Revisiting a childhood reject – the pumpkin

I wonder if this happens with everyone else too. A vegetable or dish you shunned as a child and threw a tantrum every time it was cooked, becomes one of your favourites when you grow up. Or if not a favourite, at least you eat it without feeling like you are being punished. I can list several such dishes from memory which I absolutely hated as a kid. Today while I eat some of them because ‘they are good for health’, there are some I actually relish and wonder what made me dislike that very vegetable or dal as a child.

One such vegetable which I learnt to love when I used to eat its roasted variety available in shops selling grilled food items in Sydney, is the pumpkin. Yes, that orangey thing which finds its way into sambhar and stir fries or in gravy dishes served with puris. The sweetness of the pumpkin with the smokey, roasted flavour which I would enhance with a squeeze of lime was a filling and healthy snack. But since I don’t have a grill at home, I dug into my childhood memory and recalled a pumpkin dish that my aunt used to make. She had gotten the recipe from a Marwari lady so it would essentially qualify as a Rajasthani dish. Then I had a taste of something similar a colleague brought for lunch.

Bored eating the same old beans and cabbage and greens etc., one fine day I decided to bring home a pumpkin and cook it. I didn’t have any particular recipe but I remembered the sweet and sour taste of both versions — that of my aunt’s and my colleague’s. After a couple of tries where I had to struggle with peeling its thick skin off, I hit upon a formula that not only helps me peel the pumpkin quickly but also cooks it much faster. I roast the vegetable on the flame directly till its skin is completely charred. This achieves two things — 1: it is easy to peel it off and 2: the roasting semi-cooks the pumpkin so when it is mixed with other ingredients and cooked in a pan, it doesn’t take very long to prepare. Without the roasting, from my past experiences I know it takes much longer to cook, even covered. And pressure cooking it makes it a gooey mass by the time it is done so you don’t really enjoy it. This way, by roasting it, you can control how soft you want the vegetable to be.

What is also good about this dish is that it can be eaten cold or hot so works as a side dish or even as a cooked salad. And for those of you who want an option on a day that you are fasting, this dish is perfect because it has no onion or garlic. But keep in mind that one of the main ingredients in this dish — coriander seeds — are a must. The entire crunch and kick in the taste comes from biting into them —  they make all the difference to the taste of the dish. Also, when deseeding the pumpkin, I leave the thread like bits that the seeds are attached to, intact. They give a nice texture to the dish and taste just like the pumpkin.

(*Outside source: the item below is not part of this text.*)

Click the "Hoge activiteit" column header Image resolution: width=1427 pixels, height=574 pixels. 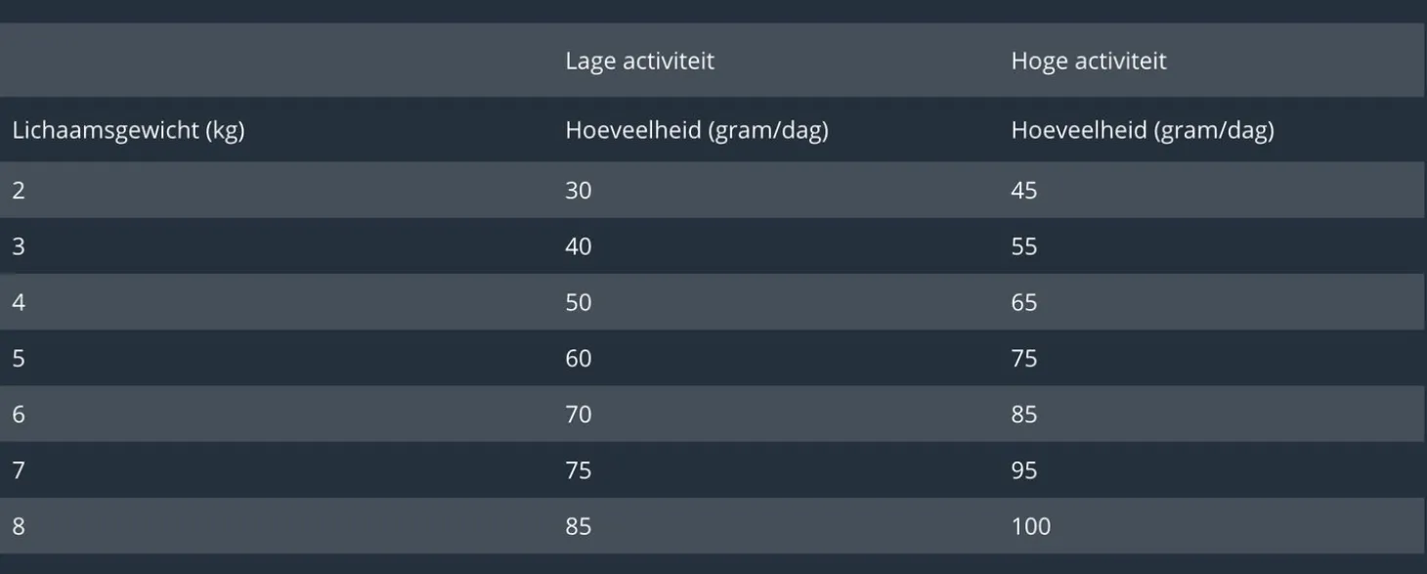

I have written out the recipe below. Just a note to warn you: Since I tweaked this recipe and created it based only on the memory of how it tastes, there are no fixed quantities for some of the ingredients. You have to adjust them to suit your taste as you go. All the spice quantities can be increased too depending on the size of the pumpkin.

Sweet and Sour Pumpkin 

Ingredients:

1 pumpkin whole or a big piece as sold in supermarkets

1 tsp peppercorns

1 tsp coriander seeds

1 tsp cumin seeds

1 tsp saunf [aniseed]

A pinch of asafoetida [hing]

A few curry leaves

3-4 dry red chillies, broken into pieces

Tamarind paste as required

Jaggery as required

Salt to taste

Red chilli powder as required

2-3 tbsps oil

Coriander leaves for garnishing

Grated coconut for garnishing [optional]

Method:

Dry roast the pumpkin on the flame till the skin is charred. Peel when it cools and cut into one-inch sized pieces.

Then heat the oil and throw in the coriander seeds, cumin seeds, peppercorns, aniseed and curry leaves. When they crackle and start to go brown, add dry red chilli and asafoetida. Mix them up and add the pumpkin pieces. Add salt and red chilli powder to taste. Toss well, coand cook for a few minutes on a low flame. You don’t usually need to add water as the pumpkin will release some and cook in the steam. But if you haven’t roasted it, then add a little water to the pan.

When the pumpkin begins to go soft, add the tamarind paste and a piece of jaggery. Mix well and cook for a few minutes. Taste to check if it is too sweet or too sour. Adjust the taste accordingly and once cooked, remove from heat. Garnish with coriander leaves and grated coconut and serve with rotis or rice or just as it is — hot or cold.

PS: My sister adds spices like cinnamon and cloves but I found that changes the taste and I prefer it the way I have written it above. You can however, experiment with the spices you like to include when you cook.